# OCR
This project implements OCR for the first 10 pages of a general PDF. This program will be compatiable with SQL.

### Things to Note
- to use a juypter notebook in vs code through uv, you must do these things:
    - uv init the project
    - create a venv
    - uv add --dev ipykernel
    - in vs code when selecting a kernel for the notebook, select pyhton then your venv
- Using `easyocr`
    - in order to read pdf documents, I've had to using the package pdf2image which requires poppler binary files which are attached in this project
    - this introduces system a system depency with the bin files
    - also I've been experiencing some crashing on my computer due to the model running on my cpu I think
    - I have a gpu though I'm not exactly sure how to get it to run on there
    - it would be most ideal if I could use google colabs gpus (I already have an account with them)
    - using easyocr automatically uses a cpu version of torch, even tried to uninstall easyocr and download a cuda 12.6 torch version
      but "uv add easyocr" deletes gpu version and reinstalls cpu version

### Next Steps
- increase computation speed (switch to gpu)
- visualize which words are read on pdf (box detected letters)
- add compatability with SQL

In [3]:
import sys
# check env
print(sys.executable)

c:\Users\dsbor\OneDrive\Desktop\Personal\Davis-PDF-Extraction\.venv\Scripts\python.exe


In [2]:
# check if gpu is there
import torch
print(torch.cuda.is_available())

False


In [None]:
# testing easyocr
import easyocr

reader = easyocr.Reader(['en'], gpu=True)
result = reader.readtext('good_ex.jpg')

for (bbox, text, prob) in result:
    print(f"Text: {text}, Probability: {prob:.4f}")

In [None]:
# testing pdf to image conversion
from pdf2image import convert_from_path
import easyocr
import numpy as np

pages = convert_from_path('HW3-1.pdf', poppler_path=r'poppler_bin', first_page=1, last_page=10)

reader = easyocr.Reader(['en'], gpu=True)

for i, page_image in enumerate(pages, start=1):
    # convert PIL image to np array
    img_np = np.array(page_image)

    result = reader.readtext(img_np)

    print(f"\n--- Text on page {i} ---")
    for bbox, text, prob in result:
        #print(f'Text: {text}, Probability: {prob:.4f}')
        print(f"{text}")

In [None]:
# putting it all together and boxing and saving what is reconginzed
from pdf2image import convert_from_path
import easyocr
import numpy as np
import cv2

pages = convert_from_path('example.pdf', poppler_path=r'poppler_bin', first_page=1, last_page=10)

reader = easyocr.Reader(['en'], gpu=True)

for i, page_image in enumerate(pages, start=1):
    
    img_np = np.array(page_image)
    img_cv = cv2.cvtColor(img_np, cv2.COLOR_RGB2BGR)

    result = reader.readtext(img_np)

    for bbox, text, prob in result:
        
        pts = np.array(bbox, dtype=np.int32)
        cv2.polylines(img_cv, [pts], isClosed=True, color=(0, 255, 0), thickness=2)

- - - - -

→ **EXERCISE REQUIREMENTS**
1. According to the OCR notebook, which package had to be used to read PDF documents?
2. From the OCR notebook, extract the passage from "- add compatability" up to and including "print(torch.cuda.is_available())".
3. Please extend the OCR notebook, starting right after its last line.

→ **EXTRACTED RECORDS**
- - - - -

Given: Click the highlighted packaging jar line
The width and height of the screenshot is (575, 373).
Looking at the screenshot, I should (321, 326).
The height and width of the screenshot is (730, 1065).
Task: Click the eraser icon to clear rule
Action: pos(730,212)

- - - - -

→ **RESPONSES PER TASK**
1. pdf2image

2.
- add compatability with SQL

In [3]:
import sys
# check env
print(sys.executable)

c:\Users\dsbor\OneDrive\Desktop\Personal\Davis-PDF-Extraction\.venv\Scripts\python.exe


In [2]:
# check if gpu is there
import torch
print(torch.cuda.is_available())

3.
        top_left = tuple(pts[0])
        cv2.putText(img_cv, text, (top_left[0], top_left[1]-5),
                    cv2.FONT_HERSHEY_SIMPLEX, 0.5, (0, 0, 255), 1, cv2.LINE_AA)

    cv2.imwrite(f'page_{i}_boxed.png', img_cv)

    print(f"Page {i} processed, saved as page_{i}_boxed.png")


In [1]:
import cv2
print(cv2.__version__)


ModuleNotFoundError: No module named 'cv2'

In [2]:
from pdf2image import convert_from_path
import pytesseract
import numpy as np
import cv2

# If needed on Windows:
# pytesseract.pytesseract.tesseract_cmd = r"C:\Program Files\Tesseract-OCR\tesseract.exe"

pages = convert_from_path(
    'example.pdf',
    poppler_path=r'poppler_bin',
    first_page=1,
    last_page=10
)

for i, page_image in enumerate(pages, start=1):

    img_np = np.array(page_image)
    img_cv = cv2.cvtColor(img_np, cv2.COLOR_RGB2BGR)

    # OCR with bounding boxes
    data = pytesseract.image_to_data(
        img_cv,
        lang='eng',
        output_type=pytesseract.Output.DICT
    )

    n_boxes = len(data['text'])

    for j in range(n_boxes):
        text = data['text'][j].strip()
        conf = int(data['conf'][j])

        # Skip empty or low-confidence text
        if text == "" or conf < 40:
            continue

        x = data['left'][j]
        y = data['top'][j]
        w = data['width'][j]
        h = data['height'][j]

        # Draw bounding box
        cv2.rectangle(
            img_cv,
            (x, y),
            (x + w, y + h),
            (0, 255, 0),
            2
        )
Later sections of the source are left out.